How To Advertise A Bogus Green Product

Marketing & Sales — By Mark Wanczak on September 29, 2009 at 3:27 pm

Just came across this little gem of a commercial for Castrol GTX EcoFlex, an oil that is designed for your flex vehicle (how it is catered exactly, is left unexplained). I’d like to link to the Castrol site where you could learn more about the product, but there appears to be no such page.

It seems only logical that companies begin to market specialty oils (and other automotive necessities) to the hybrid or flex-fuel car market. The only problem I see with this is that Prius owners aren’t likely to be jacking up the car and changing the oil themselves. Even if they do, it’s highly unlikely that the EcoFlex oil line is any better for their car or the environment than the manufacturer suggested oil. Hybrids and flex-fuel cars have the same kind of internal combustion engines as any other car.

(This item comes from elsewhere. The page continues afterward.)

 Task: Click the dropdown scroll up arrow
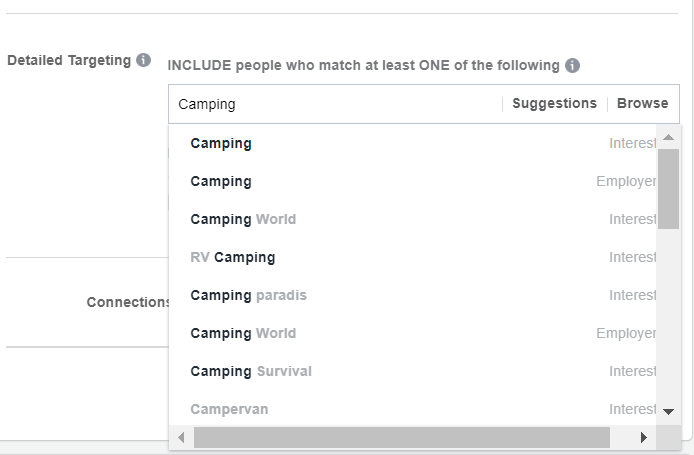[668, 136]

So the ad (from Brazil), while being unfunny, unclear and confusing, is a creative failure, it also seems to frontier a different kind of greenwashing. It doesn’t quite go as far as misleading us about the product’s properties because we don’t get enough information to be misled. However, the ad’s mere existence causes us to question the product’s need in the marketplace. The whole idea of marketing an oil for flex or hybrid vehicles seems ironic to me.

If there’s an auto audience out there who will scrutinize your product claims, it will be these car owners. Why even try?